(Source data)
★ ★ ★ ★
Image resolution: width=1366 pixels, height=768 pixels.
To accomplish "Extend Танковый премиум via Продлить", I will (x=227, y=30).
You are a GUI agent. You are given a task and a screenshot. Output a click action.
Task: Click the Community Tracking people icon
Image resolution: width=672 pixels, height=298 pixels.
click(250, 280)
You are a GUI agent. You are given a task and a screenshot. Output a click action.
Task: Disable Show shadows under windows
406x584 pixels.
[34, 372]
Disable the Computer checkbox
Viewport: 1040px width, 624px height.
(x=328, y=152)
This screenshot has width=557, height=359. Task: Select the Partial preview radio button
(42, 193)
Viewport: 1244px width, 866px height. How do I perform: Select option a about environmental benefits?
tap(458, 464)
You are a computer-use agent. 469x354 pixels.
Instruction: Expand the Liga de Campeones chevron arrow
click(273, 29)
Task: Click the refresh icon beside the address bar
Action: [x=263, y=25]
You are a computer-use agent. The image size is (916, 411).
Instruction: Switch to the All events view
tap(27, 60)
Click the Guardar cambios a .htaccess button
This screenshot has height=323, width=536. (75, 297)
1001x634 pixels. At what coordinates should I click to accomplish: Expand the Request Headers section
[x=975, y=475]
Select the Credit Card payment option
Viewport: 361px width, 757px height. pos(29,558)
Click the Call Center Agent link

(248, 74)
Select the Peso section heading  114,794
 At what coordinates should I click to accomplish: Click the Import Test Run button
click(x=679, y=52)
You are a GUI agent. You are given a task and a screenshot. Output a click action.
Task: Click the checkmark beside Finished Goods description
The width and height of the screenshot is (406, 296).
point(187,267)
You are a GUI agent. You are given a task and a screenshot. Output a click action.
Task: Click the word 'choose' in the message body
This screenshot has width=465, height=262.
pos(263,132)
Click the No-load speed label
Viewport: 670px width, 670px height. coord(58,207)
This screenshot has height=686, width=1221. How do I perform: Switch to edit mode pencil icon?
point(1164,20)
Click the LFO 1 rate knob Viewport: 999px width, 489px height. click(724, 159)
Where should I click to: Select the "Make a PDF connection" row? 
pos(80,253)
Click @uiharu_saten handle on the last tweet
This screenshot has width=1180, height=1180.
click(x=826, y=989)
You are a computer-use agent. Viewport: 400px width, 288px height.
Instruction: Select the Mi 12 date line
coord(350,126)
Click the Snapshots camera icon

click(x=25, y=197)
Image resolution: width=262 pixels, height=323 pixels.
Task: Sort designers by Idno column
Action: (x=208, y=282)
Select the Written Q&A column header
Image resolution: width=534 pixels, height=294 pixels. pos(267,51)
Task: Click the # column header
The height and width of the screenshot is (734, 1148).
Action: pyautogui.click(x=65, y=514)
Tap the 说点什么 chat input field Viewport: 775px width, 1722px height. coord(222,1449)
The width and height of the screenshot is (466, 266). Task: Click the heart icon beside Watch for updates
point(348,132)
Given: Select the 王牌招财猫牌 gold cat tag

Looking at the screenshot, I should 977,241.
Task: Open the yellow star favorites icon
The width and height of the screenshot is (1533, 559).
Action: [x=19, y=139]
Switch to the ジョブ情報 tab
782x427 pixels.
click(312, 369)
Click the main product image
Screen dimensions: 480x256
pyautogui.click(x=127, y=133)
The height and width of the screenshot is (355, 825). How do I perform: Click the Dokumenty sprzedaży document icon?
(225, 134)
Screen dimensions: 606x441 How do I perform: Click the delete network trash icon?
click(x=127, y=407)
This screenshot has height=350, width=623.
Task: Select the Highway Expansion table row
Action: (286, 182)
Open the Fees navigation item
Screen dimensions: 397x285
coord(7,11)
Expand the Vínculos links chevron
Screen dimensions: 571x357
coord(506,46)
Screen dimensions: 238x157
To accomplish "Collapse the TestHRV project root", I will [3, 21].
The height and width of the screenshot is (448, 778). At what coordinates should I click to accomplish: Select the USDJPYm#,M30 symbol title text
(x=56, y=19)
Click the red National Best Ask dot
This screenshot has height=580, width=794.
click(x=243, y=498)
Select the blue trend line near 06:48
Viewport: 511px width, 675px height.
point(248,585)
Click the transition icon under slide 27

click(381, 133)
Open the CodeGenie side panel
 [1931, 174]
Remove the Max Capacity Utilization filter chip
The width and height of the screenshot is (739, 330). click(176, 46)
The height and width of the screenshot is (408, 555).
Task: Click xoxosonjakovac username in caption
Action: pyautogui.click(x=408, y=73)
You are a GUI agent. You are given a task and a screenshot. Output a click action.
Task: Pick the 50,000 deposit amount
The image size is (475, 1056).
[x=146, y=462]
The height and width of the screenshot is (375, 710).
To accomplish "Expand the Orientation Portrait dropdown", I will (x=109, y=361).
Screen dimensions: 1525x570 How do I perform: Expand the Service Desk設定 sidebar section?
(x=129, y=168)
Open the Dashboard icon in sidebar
★ ★ ★ ★
▶ **WORK INSTRUCTION**
Nothing should appear in the answer except the lines from the one with "The height and width of the screenshot is (375, 710)." through the final line of the records, written exactly.

▶ **TASK RESULT**
The height and width of the screenshot is (375, 710).
To accomplish "Expand the Orientation Portrait dropdown", I will (x=109, y=361).
Screen dimensions: 1525x570 How do I perform: Expand the Service Desk設定 sidebar section?
(x=129, y=168)
Open the Dashboard icon in sidebar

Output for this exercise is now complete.